Share your dilemmas and get honest opinions from other Mumsnetters.

I know this should be in relationships but DP just left me. I need help.

53 replies

Fatshionista · 27/10/2011 01:17

I sat him down after a few cans and told him we need to talk about our relationship. I left abusive ExH for him and for the last three years have financially supported him as a lone parent working dead end jobs and on some benefit. He's been abusive but promised that was the last time. Because I wouldn't leave our discussion alone he told me I was a bad mother to DD11 months and hurled abuse, slammed doors, tried to push me down the stairs, elbowed me in the ribs, shoved me and told me it was over. He then told me it was over and left with his stuff.

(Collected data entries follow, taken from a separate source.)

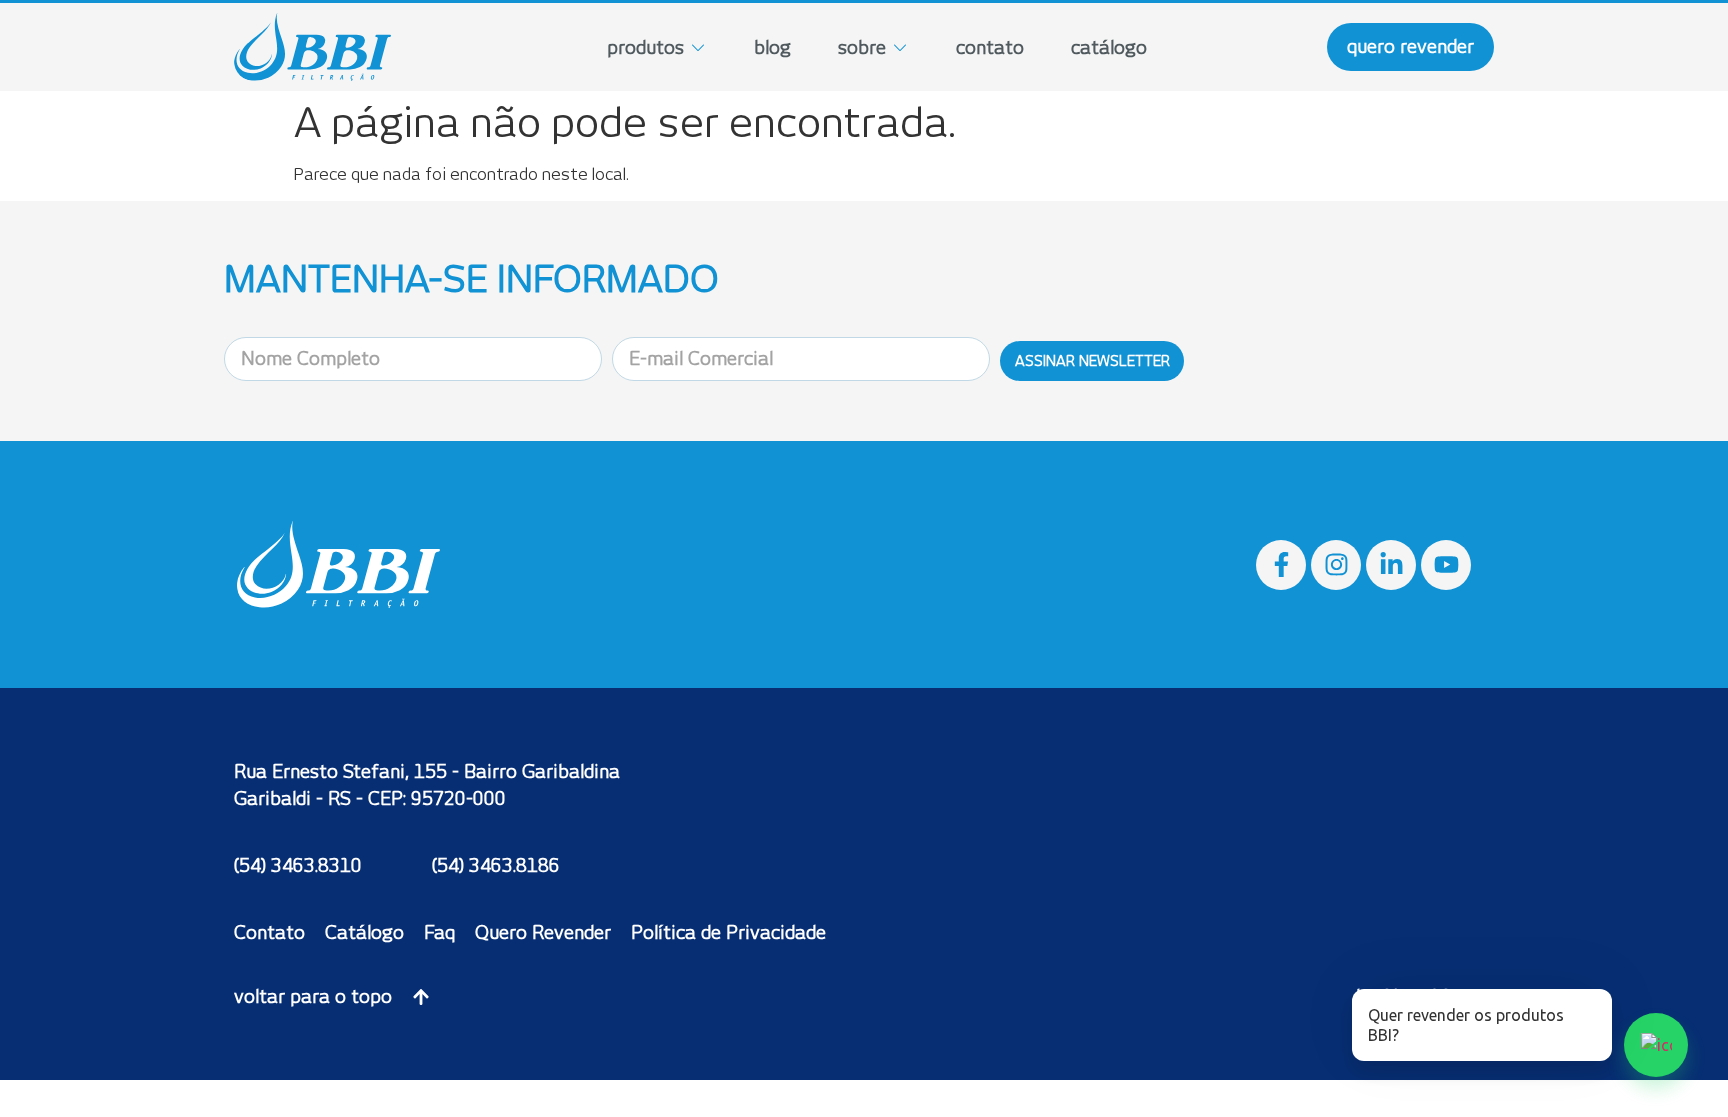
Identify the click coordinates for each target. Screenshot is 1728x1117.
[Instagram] (1336, 565)
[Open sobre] (900, 47)
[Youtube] (1446, 565)
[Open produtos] (698, 47)
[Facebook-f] (1281, 565)
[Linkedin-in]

I have DD1 3 awake with me saying "Why are you crying? Has Daddy hit you?".

FUCK. How stupid have I been? If my three year old is picking up on it how bad could it be? FFS. I am such a knob. I need a kicking.

I'm fucked. Please help. The house is my own but I rent from DP's uncle. I can't get back on the council list as I owe them £400 according to them for 'damage to my council flat' ie I failed to take up the carpet I put down. I have my benefits but no job as I got turned down for a job today hence the bottle of wine and no family support.

Fuck fuck fuck.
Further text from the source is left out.